DATA TO PROCESS:
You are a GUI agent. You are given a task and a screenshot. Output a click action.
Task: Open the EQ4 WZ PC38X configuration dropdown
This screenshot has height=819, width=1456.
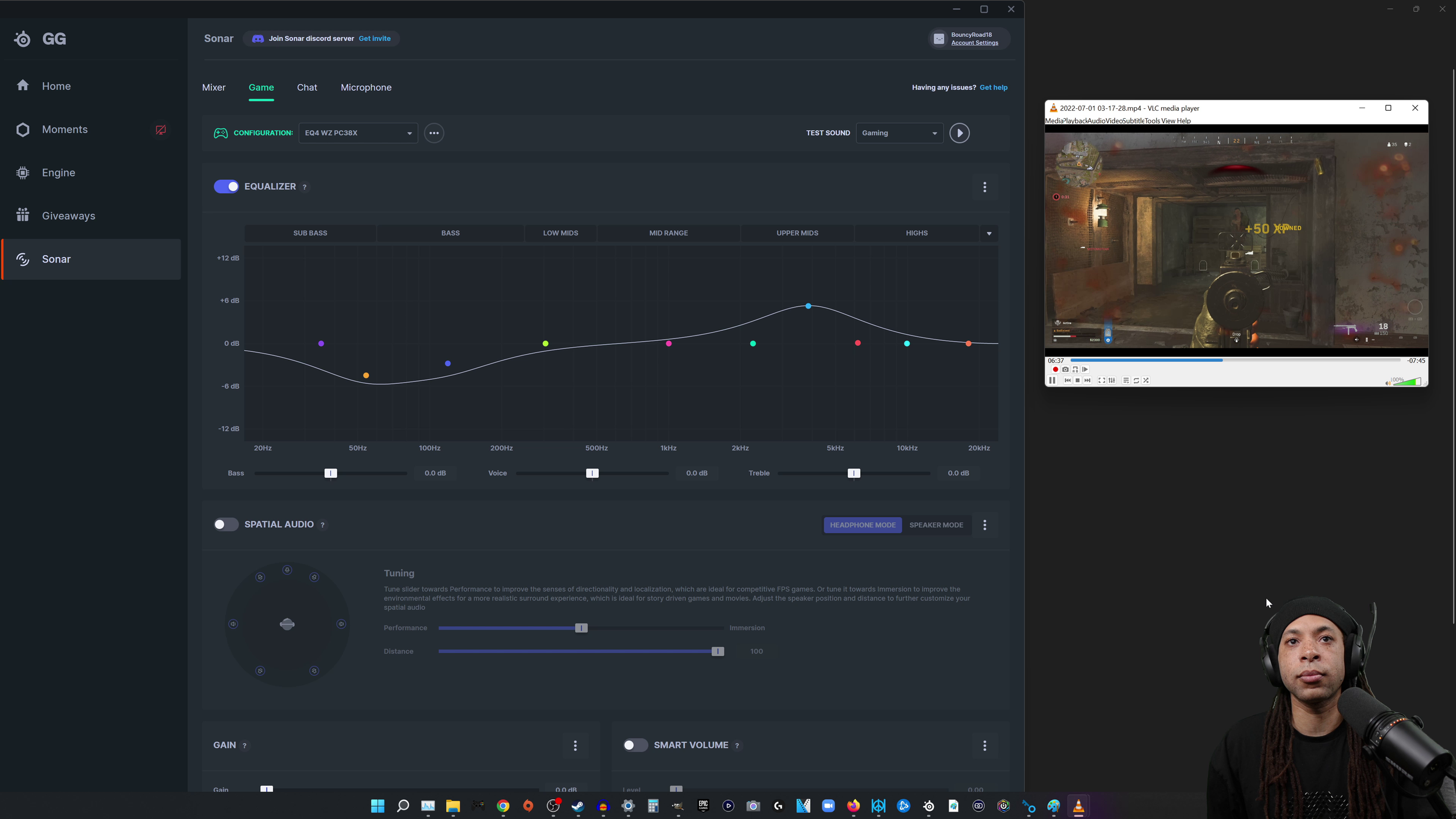coord(356,133)
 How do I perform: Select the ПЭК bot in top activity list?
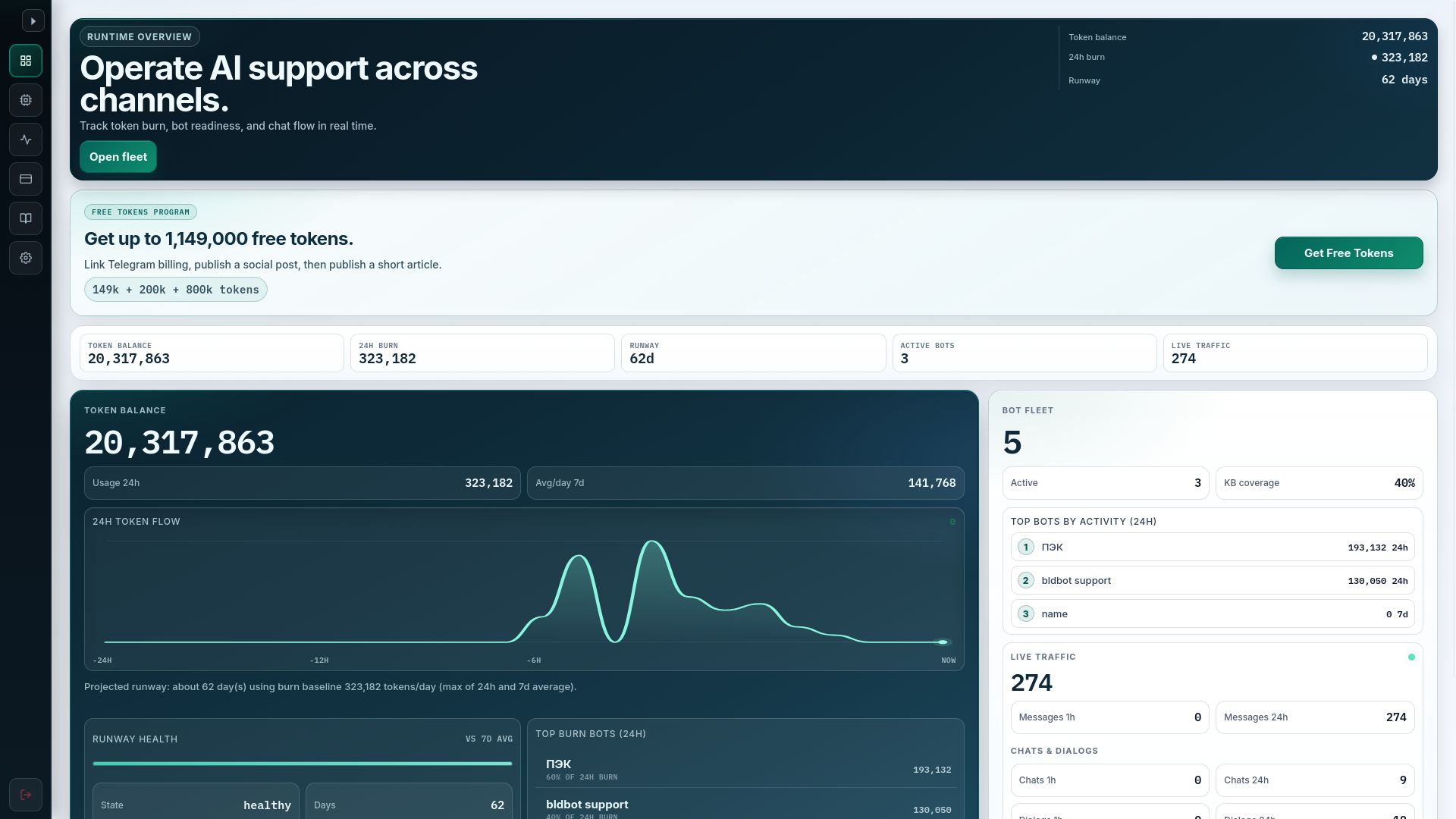point(1212,548)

THE TASK: In the answer, give only the lines from the one containing "This screenshot has height=819, width=1456." through the end of the records above, each reproduced exactly. Include no pictures.

EXERCISE ANSWER:
This screenshot has height=819, width=1456.
coord(356,133)
 How do I perform: Select the ПЭК bot in top activity list?
point(1212,548)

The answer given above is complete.